[[ Given data open ]]

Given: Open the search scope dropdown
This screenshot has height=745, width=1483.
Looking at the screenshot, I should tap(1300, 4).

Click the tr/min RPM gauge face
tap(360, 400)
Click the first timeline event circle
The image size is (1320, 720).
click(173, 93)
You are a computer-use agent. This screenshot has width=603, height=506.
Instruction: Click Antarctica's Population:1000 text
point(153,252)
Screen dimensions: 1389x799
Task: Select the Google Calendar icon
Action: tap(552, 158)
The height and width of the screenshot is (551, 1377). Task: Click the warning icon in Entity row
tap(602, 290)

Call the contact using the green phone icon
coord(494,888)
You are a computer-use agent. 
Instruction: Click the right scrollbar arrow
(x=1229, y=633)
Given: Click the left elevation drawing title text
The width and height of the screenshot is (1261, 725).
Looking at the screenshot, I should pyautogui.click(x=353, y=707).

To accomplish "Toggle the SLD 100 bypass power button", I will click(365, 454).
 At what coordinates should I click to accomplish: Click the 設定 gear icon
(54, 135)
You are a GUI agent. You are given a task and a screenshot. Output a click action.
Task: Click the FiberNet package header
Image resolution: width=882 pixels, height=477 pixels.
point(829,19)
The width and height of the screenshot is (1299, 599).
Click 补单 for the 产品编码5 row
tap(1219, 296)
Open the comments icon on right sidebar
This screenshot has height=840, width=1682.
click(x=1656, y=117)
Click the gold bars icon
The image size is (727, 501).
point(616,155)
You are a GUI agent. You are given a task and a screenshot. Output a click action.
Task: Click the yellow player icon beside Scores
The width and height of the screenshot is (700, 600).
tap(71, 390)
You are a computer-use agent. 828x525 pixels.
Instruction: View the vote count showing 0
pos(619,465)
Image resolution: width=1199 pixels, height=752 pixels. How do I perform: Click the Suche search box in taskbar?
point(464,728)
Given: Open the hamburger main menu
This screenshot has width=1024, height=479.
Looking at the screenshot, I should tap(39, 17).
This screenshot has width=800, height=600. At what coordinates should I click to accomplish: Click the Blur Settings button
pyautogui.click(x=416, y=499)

[[ Given data closed ]]

Nothing in the entries may be left out; each line is to be output exactly.

Answer to this problem:
Given: Open the search scope dropdown
This screenshot has height=745, width=1483.
Looking at the screenshot, I should tap(1300, 4).

Click the tr/min RPM gauge face
tap(360, 400)
Click the first timeline event circle
The image size is (1320, 720).
click(173, 93)
You are a computer-use agent. This screenshot has width=603, height=506.
Instruction: Click Antarctica's Population:1000 text
point(153,252)
Screen dimensions: 1389x799
Task: Select the Google Calendar icon
Action: tap(552, 158)
The height and width of the screenshot is (551, 1377). Task: Click the warning icon in Entity row
tap(602, 290)

Call the contact using the green phone icon
coord(494,888)
You are a computer-use agent. 
Instruction: Click the right scrollbar arrow
(x=1229, y=633)
Given: Click the left elevation drawing title text
The width and height of the screenshot is (1261, 725).
Looking at the screenshot, I should pyautogui.click(x=353, y=707).

To accomplish "Toggle the SLD 100 bypass power button", I will click(365, 454).
 At what coordinates should I click to accomplish: Click the 設定 gear icon
(54, 135)
You are a GUI agent. You are given a task and a screenshot. Output a click action.
Task: Click the FiberNet package header
Image resolution: width=882 pixels, height=477 pixels.
point(829,19)
The width and height of the screenshot is (1299, 599).
Click 补单 for the 产品编码5 row
tap(1219, 296)
Open the comments icon on right sidebar
This screenshot has height=840, width=1682.
click(x=1656, y=117)
Click the gold bars icon
The image size is (727, 501).
point(616,155)
You are a GUI agent. You are given a task and a screenshot. Output a click action.
Task: Click the yellow player icon beside Scores
The width and height of the screenshot is (700, 600).
tap(71, 390)
You are a computer-use agent. 828x525 pixels.
Instruction: View the vote count showing 0
pos(619,465)
Image resolution: width=1199 pixels, height=752 pixels. How do I perform: Click the Suche search box in taskbar?
point(464,728)
Given: Open the hamburger main menu
This screenshot has width=1024, height=479.
Looking at the screenshot, I should tap(39, 17).
This screenshot has width=800, height=600. At what coordinates should I click to accomplish: Click the Blur Settings button
pyautogui.click(x=416, y=499)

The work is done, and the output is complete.